### Source extract

Kneehigh’s Influence on British Theatre

This is the final part in a series of interviews about the history of Kneehigh with Dr Duška Radosavljevic. The interviews provide an introduction to the company and an academic’s outside eye on Kneehigh as a devising ensemble.

Do use the Kneehigh Cookbook and their Vimeo site for more free online digital resources from the company. In addition there is a fifteen minute audio clip of Emma Rice ‘On Directing’ that I believe captures the spirit of how Kneehigh currently work.

Dr Duška Radosavljevic is a Reader in Contemporary Theatre and Performance at the Royal Central School of Speech and Drama. Her research interests include contemporary British and European theatre practice as well as more specifically, ensemble theatre and dramaturgy.

######
### Dataset content

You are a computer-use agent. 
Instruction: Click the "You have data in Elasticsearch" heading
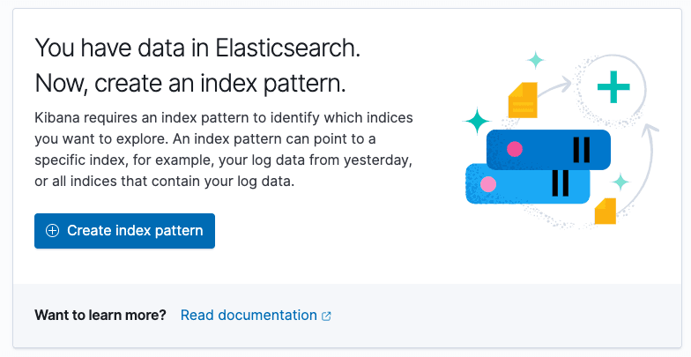click(x=197, y=49)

######

▸ Set of tasks:
- A) In the Kneehigh interview introduction, why is the fifteen-minute audio clip of Emma Rice recommended?
- B) Name every resource that the Kneehigh interview introduction points readers to, apart from the interview series itself.

▸ Final results:
- A) It is recommended because the writer believes it captures the spirit of how Kneehigh currently work.

- B)
- The Kneehigh Cookbook
- Kneehigh's Vimeo site
- A fifteen-minute audio clip of Emma Rice, "On Directing"